Segment Open

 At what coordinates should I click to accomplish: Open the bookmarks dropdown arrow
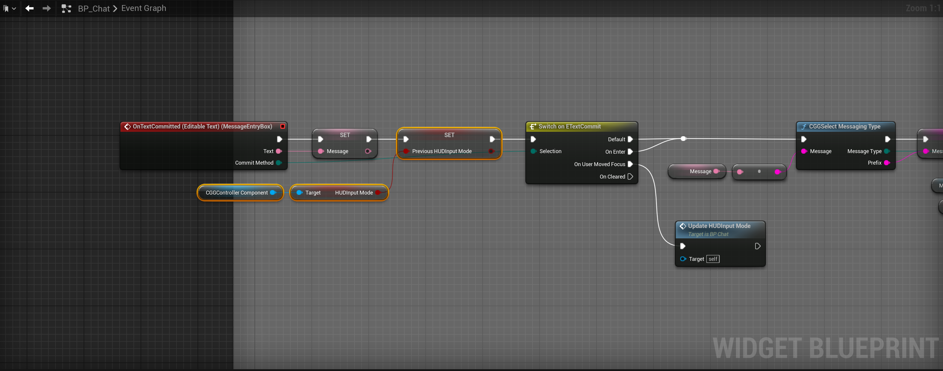point(14,8)
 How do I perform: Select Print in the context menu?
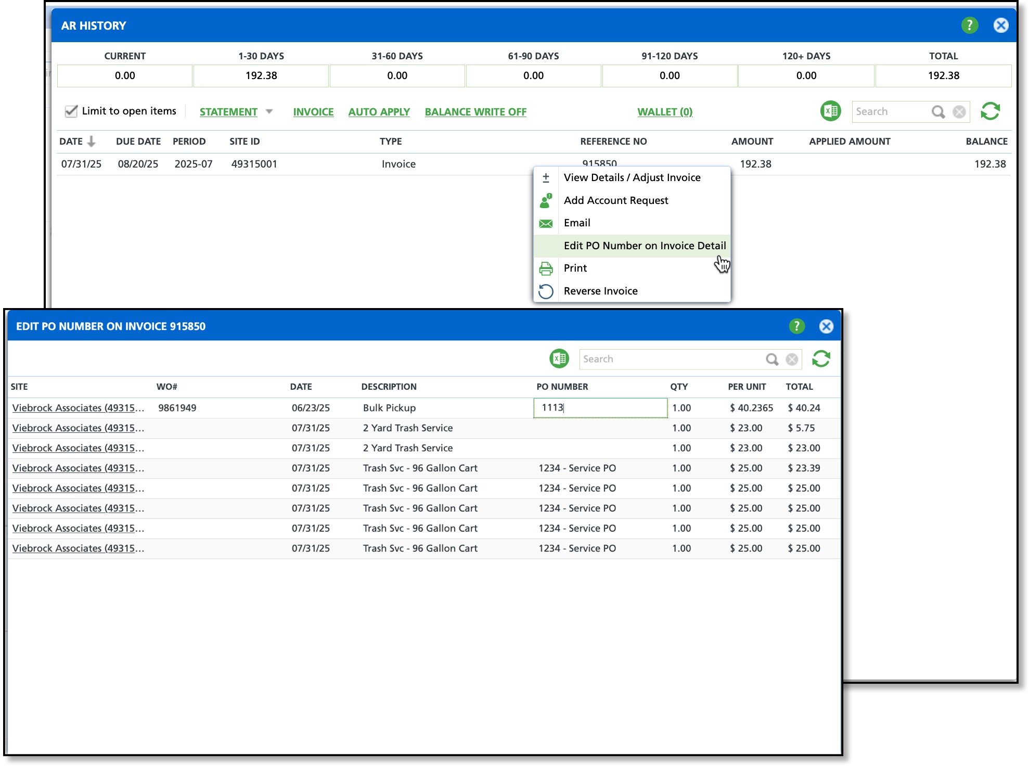click(575, 268)
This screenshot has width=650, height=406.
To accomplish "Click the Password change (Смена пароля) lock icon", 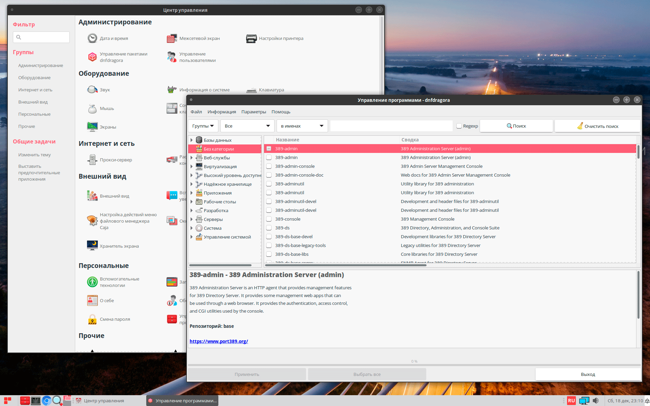I will coord(92,319).
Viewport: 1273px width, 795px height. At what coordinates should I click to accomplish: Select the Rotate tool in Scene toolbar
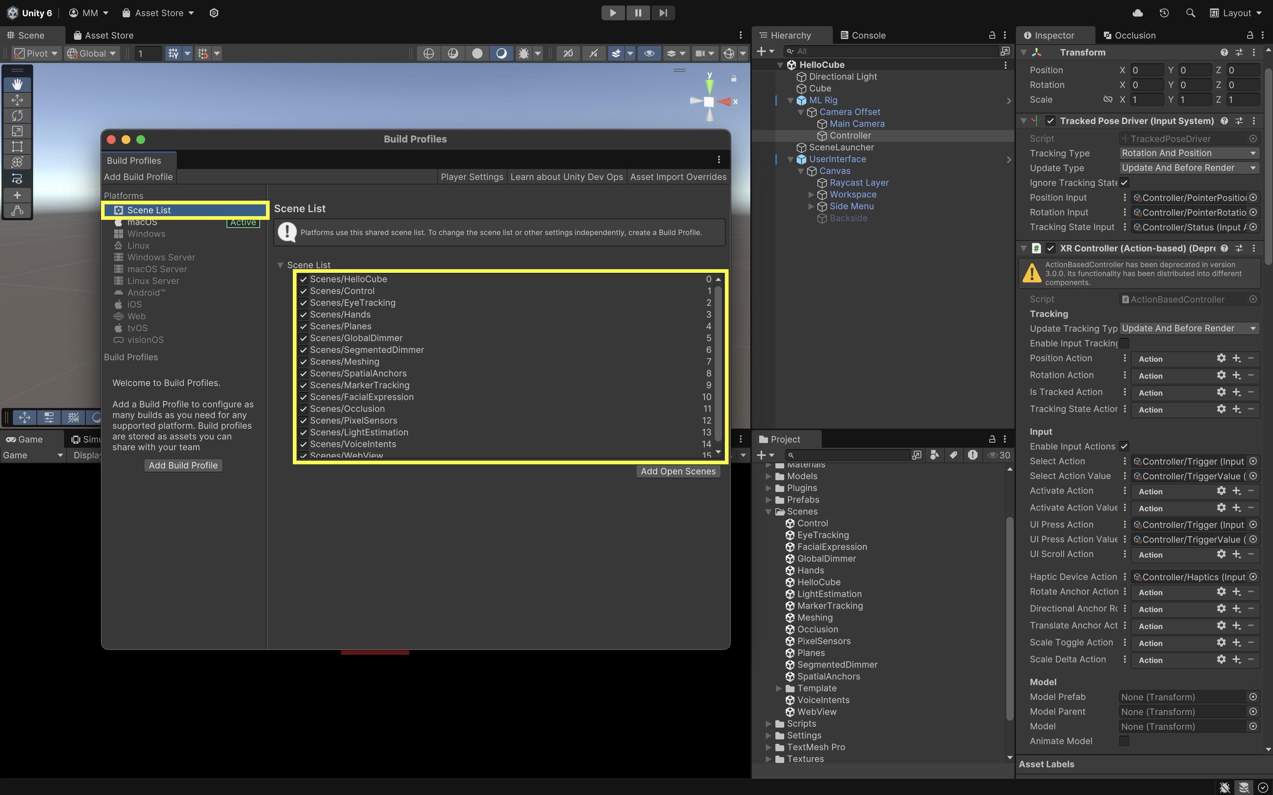[x=17, y=116]

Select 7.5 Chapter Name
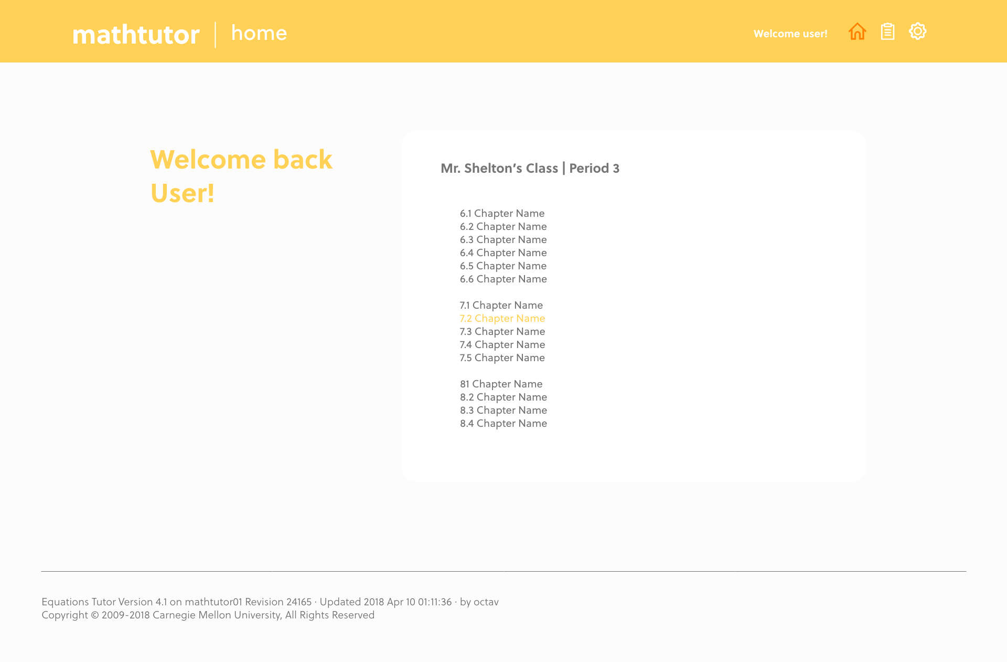pyautogui.click(x=502, y=358)
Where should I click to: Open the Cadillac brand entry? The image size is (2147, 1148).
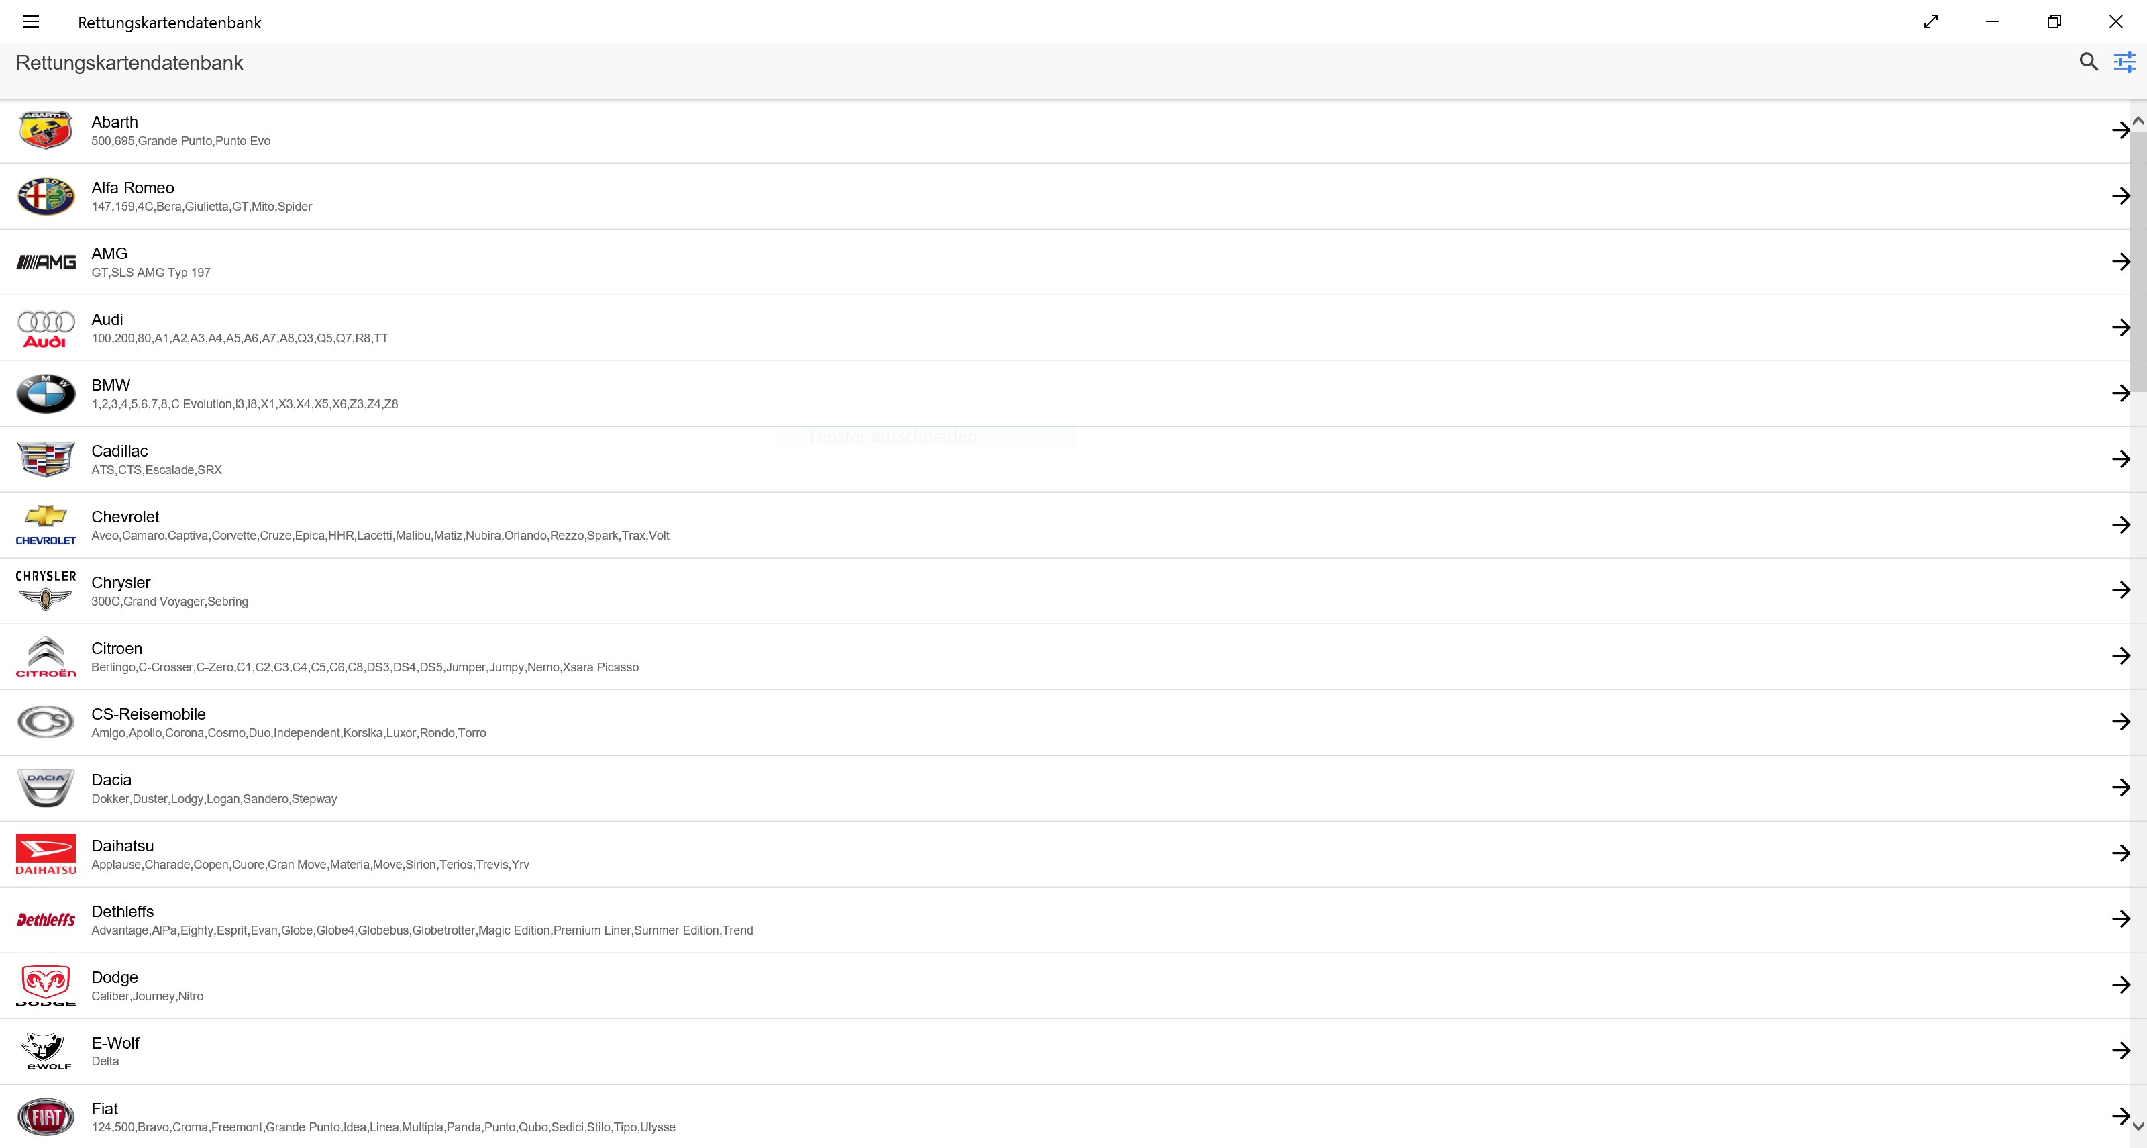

Segment Closed

Starting at the line that contains "Select 7.5 Chapter Name", retype every line through the end of the material exactly as written, including both end lines but no pictures.

# ANSWER SECTION
Select 7.5 Chapter Name
pyautogui.click(x=502, y=358)
Where should I click to: Open the Cadillac brand entry? The image size is (2147, 1148).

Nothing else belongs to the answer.